2AlN(s) → 2Al(g)+N2(g) ・・・(1)
2Al(g)+N2(g) → 2AlN(s) ・・・(2)
単結晶5の成長を停止させる場合には、ガス導入口302から窒素ガスを結晶成長炉30内に供給して結晶成長炉30内を700torr程度まで昇圧させた後に、誘導コイル60への通電を停止して原料2及び種結晶3を室温まで自然冷却する。
本実施形態の単結晶の製造方法は、以下の効果を奏する。
本実施形態では、機械的な保持方法を用いることなく蓋体12に種結晶3を保持させているので、種結晶3の成長面32の全面において単結晶5を成長させることができ、当該単結晶5を効率よく得ることが可能となる。
また、本実施形態では、接着材料を用いることなく蓋体12に種結晶3を保持させているので、接着材料が不純物として混入するのを防ぎ、単結晶の汚染を抑制することができる。
また、本実施形態では、接合工程S13において、加熱による拡散接合により蓋体12と接合層4とを接合させるため、当該蓋体12を構成する材料と接合層4を構成する材料とを同一の組成を有する材料により構成することで、これらの接合が促進され易くなる。これにより、接合層4を介して種結晶3を蓋体12に強固に保持させることができる。
また、本実施形態では、配置工程S12は、キャップ80を蓋体12上に被せて、種結晶3を収容する収容空間A2を形成することを含んでいる。
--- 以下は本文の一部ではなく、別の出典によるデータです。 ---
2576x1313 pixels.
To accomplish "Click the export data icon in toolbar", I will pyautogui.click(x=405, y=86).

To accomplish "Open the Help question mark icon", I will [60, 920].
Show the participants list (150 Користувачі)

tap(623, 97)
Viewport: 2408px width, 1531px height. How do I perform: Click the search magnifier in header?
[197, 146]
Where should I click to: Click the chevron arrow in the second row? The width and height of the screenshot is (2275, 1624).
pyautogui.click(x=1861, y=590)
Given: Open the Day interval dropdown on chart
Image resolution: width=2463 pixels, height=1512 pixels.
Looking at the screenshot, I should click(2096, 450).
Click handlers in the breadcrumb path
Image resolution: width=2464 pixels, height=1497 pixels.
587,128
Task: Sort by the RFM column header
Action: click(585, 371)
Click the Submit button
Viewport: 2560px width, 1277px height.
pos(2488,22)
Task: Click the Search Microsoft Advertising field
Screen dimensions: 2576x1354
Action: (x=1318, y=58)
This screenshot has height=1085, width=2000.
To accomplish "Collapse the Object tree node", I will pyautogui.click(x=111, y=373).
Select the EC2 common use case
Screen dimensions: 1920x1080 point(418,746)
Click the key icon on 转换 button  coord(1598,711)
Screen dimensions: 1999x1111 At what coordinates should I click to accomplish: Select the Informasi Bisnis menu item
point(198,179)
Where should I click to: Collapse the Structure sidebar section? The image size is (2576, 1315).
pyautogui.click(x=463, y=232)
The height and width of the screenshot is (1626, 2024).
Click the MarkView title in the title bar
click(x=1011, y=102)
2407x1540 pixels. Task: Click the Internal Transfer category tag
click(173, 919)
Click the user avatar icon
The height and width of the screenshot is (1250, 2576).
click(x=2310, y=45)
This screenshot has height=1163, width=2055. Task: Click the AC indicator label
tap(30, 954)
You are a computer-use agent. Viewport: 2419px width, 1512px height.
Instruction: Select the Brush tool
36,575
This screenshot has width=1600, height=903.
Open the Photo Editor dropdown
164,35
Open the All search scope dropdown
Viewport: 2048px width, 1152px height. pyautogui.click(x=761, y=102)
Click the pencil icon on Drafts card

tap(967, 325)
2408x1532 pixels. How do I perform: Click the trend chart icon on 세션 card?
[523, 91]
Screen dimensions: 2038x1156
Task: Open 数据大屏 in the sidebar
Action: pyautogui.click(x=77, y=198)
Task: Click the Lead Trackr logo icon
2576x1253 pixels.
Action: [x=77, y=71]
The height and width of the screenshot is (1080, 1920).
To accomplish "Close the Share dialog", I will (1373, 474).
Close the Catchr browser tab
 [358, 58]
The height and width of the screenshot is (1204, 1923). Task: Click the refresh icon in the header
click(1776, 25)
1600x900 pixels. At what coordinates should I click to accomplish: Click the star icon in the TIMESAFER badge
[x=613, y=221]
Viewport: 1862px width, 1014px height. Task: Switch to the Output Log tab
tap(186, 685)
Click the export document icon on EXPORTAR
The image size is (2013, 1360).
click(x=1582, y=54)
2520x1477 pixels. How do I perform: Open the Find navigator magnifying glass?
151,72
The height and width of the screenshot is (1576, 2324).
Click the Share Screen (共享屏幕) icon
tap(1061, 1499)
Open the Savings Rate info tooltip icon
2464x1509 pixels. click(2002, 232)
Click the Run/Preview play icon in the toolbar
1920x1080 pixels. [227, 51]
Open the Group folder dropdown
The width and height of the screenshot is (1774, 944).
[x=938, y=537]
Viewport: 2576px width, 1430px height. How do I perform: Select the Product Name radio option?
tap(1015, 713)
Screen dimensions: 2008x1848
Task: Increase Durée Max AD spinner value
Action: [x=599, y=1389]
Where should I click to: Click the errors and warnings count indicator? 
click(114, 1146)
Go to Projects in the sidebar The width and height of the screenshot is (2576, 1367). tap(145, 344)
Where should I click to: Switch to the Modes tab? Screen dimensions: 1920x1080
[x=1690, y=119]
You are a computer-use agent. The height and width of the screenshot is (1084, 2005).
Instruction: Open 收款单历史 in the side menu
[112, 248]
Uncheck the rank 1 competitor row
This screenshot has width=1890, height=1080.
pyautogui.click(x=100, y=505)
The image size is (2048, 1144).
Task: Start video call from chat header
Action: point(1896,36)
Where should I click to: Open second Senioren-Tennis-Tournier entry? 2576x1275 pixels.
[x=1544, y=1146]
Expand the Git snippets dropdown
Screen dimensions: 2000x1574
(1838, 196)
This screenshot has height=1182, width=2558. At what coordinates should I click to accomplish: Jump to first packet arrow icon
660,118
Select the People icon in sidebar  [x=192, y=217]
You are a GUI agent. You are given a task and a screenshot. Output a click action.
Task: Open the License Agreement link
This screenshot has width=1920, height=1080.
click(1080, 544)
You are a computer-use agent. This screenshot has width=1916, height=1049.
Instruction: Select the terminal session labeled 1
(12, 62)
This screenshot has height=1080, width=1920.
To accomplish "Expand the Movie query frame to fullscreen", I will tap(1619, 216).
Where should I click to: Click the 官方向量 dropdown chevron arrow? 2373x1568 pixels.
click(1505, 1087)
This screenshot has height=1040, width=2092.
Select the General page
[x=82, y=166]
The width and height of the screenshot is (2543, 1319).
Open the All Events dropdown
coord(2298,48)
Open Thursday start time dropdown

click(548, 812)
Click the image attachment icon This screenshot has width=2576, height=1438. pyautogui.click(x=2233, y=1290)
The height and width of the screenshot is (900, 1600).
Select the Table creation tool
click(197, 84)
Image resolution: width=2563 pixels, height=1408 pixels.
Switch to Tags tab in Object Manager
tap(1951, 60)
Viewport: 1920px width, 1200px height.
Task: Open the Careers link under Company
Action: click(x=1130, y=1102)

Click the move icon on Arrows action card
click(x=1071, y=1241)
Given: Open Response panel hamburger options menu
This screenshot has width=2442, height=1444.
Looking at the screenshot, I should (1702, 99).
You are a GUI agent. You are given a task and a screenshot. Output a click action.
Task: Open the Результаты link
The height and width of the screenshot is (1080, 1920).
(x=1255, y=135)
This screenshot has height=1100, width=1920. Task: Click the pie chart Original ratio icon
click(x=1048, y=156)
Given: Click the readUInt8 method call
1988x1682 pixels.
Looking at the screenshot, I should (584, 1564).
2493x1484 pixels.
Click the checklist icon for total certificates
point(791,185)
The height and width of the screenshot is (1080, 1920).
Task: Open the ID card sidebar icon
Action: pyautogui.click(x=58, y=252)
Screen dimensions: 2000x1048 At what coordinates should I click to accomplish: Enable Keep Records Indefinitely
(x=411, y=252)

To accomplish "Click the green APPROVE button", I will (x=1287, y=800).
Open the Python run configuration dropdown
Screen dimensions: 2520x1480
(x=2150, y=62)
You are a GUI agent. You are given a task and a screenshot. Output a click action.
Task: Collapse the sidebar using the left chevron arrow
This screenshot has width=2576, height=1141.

これにより、断熱材20等が脱落して不純物が種結晶3に混入することを防ぎ、当該種結晶3の汚染を防止している。また、後の接合工程S13において、収容空間A2内を平衡状態となる圧力に保持して、当該種結晶3の昇華を抑制することができる。
また、本実施形態では、収容空間A2内の温度条件として、種結晶3の近傍の温度を最も低くすることで、種結晶3の昇華が一層抑制される。さらに、本実施形態では、接合工程S13における収容空間A2の雰囲気圧力(本実施形態では、500torr)を成長工程S3における内部空間A1の雰囲気圧力(本実施形態では、100torr)に対して相対的に高くすることで、接合工程S13において、種結晶3の昇華をより一層抑制することができる。
また、本実施形態では、接合工程S13と成長工程S3とで、同一の結晶成長炉30及び誘導コイル60を用いており、これにより、設備の投資コストの低減を図ると共に、設備スペースの省スペース化を図ることができる。
また、本実施形態では、種結晶3の保持面31の全面に接合層4が形成されている。すなわち、種結晶3と蓋体12との接合面の全面に亘り、接合層4が介在しているので、成長工程S3において、種結晶3と蓋体12とのわずかな隙間から種結晶3の再昇華が進行し、ボイド等のマクロ欠陥が生じてしまうのを抑制している。
なお、以上説明した実施形態は、本発明の理解を容易にするために記載されたものであって、本発明を限定するために記載されたものではない。したがって、上記の実施形態に開示された各要素は、本発明の技術的範囲に属する全ての設計変更や均等物をも含む趣旨である。
たとえば、本実施形態では、接合層4と蓋体12は、誘導加熱することにより加熱して、相互に接合しているが、特にこれに限定されず、誘導コイル60に代えて、抵抗加熱や赤外加熱を利用した加熱方法を用いてもよい。
また、坩堝10を第2の坩堝内に収容した二重坩堝構造を採用してもよいし、坩堝10を第2及び第3の坩堝内に収容した三重坩堝構造を採用してもよい。